Some poems I have sat on only to find they were sitting on me. And some,like the the love irons by J.J. Duval, just fucking floored me from the gate. Brother Charlie O’Hay knocked it out of the park. Twice. And of course he did. The man is at it everyday. I love the reverent language of Bevan McShea and it may be because I know the man is living it. I have undying respect and love for Lamont Steptoe and we should all take heed-that all we are ever doing is standing on the shoulders of giants. Our ancestors and great men like him. My friendship with great writer Jason Woolery is a boon to me. The man gives me a shot in the arm every time I need it and his work is strong, well thought out and executed. And memorable. The Reverend Kevin P.O’Brien’s work still has the love and wonder I have always appreciated in his poetry; tinged with both the beauty and despair of annihilation. The bluntness and cunning, and what I like to call the “slow knife” of Salvatore Cerceo’s work gave Tsunami Dreams an unmistakable realness and menace. And Maureen Ferguson’s Pale Bellied Mourner is still flying around in my ribcage, her writing style tickles me to no end when picturing that sassy woman in the field with binoculars on and smoking an L&M.

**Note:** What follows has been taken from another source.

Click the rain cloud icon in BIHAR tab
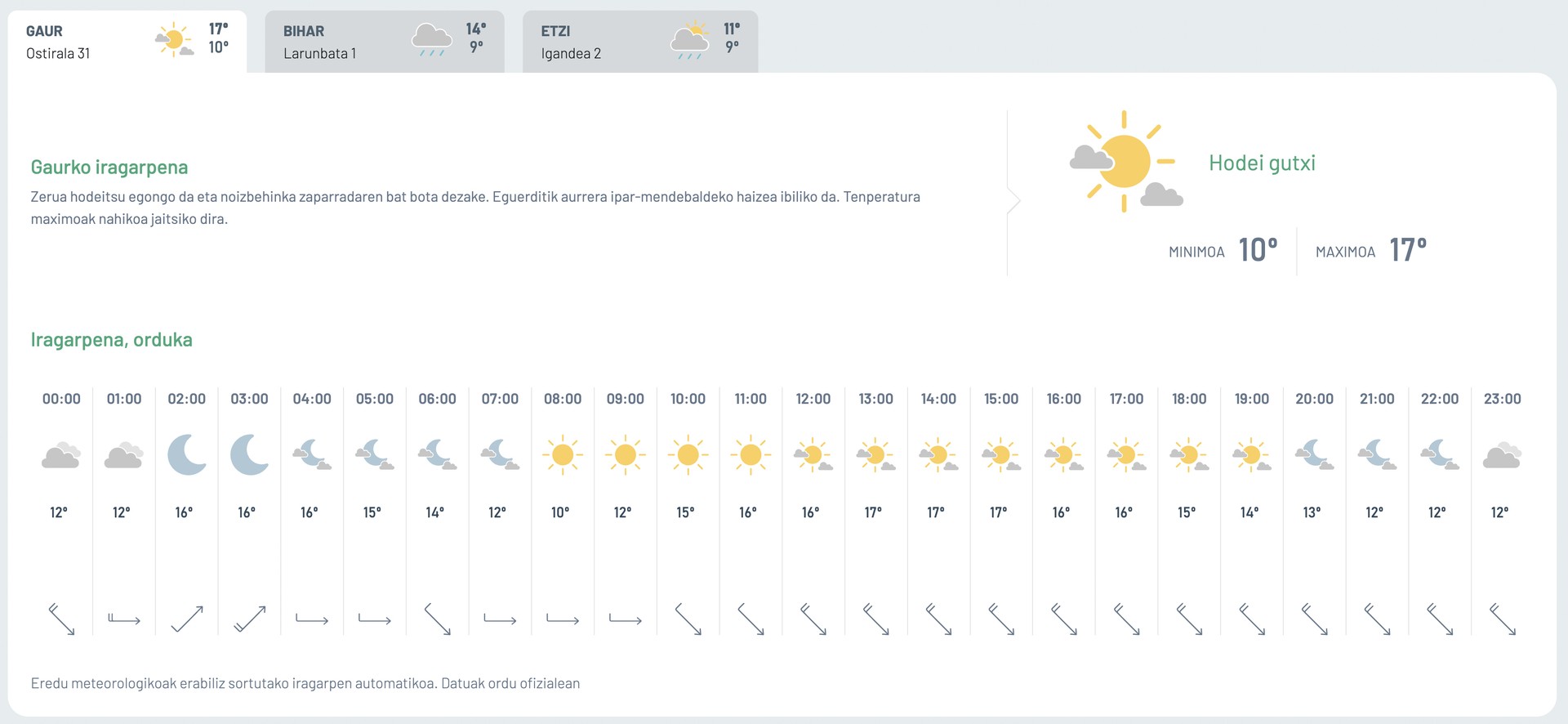The image size is (1568, 724). coord(432,40)
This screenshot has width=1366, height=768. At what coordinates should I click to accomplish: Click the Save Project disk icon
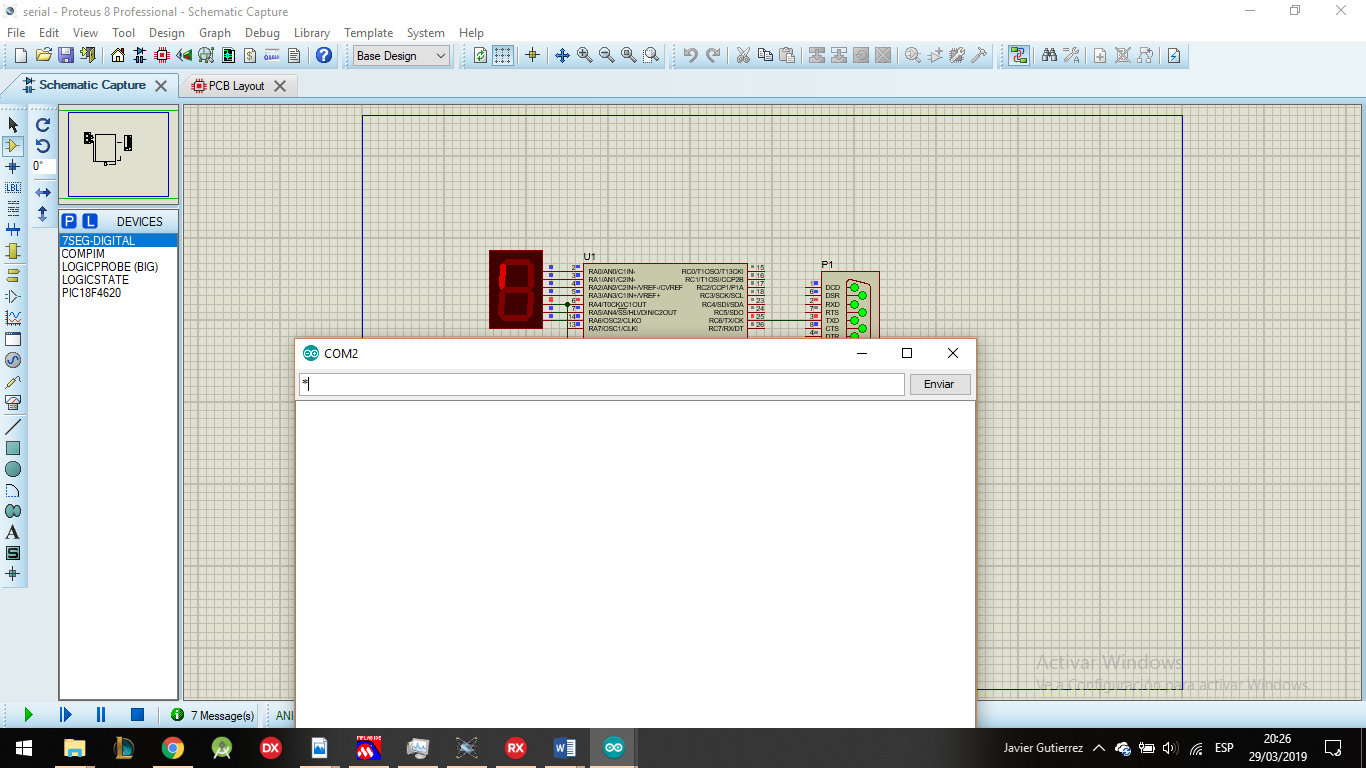pos(65,56)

All of the poetry submitted wasn’t written for intellectual reasons. Nor were their reasons simply of an artistic nature. Some held themselves up to that bar, in either language or creativity. But they’re all heartsongs. Songs of the heart. They’re all lamentations or meditations-spells, or otherwise imminent realizations. They’re all either creations or the raw materials needed to create. And they all have a truth.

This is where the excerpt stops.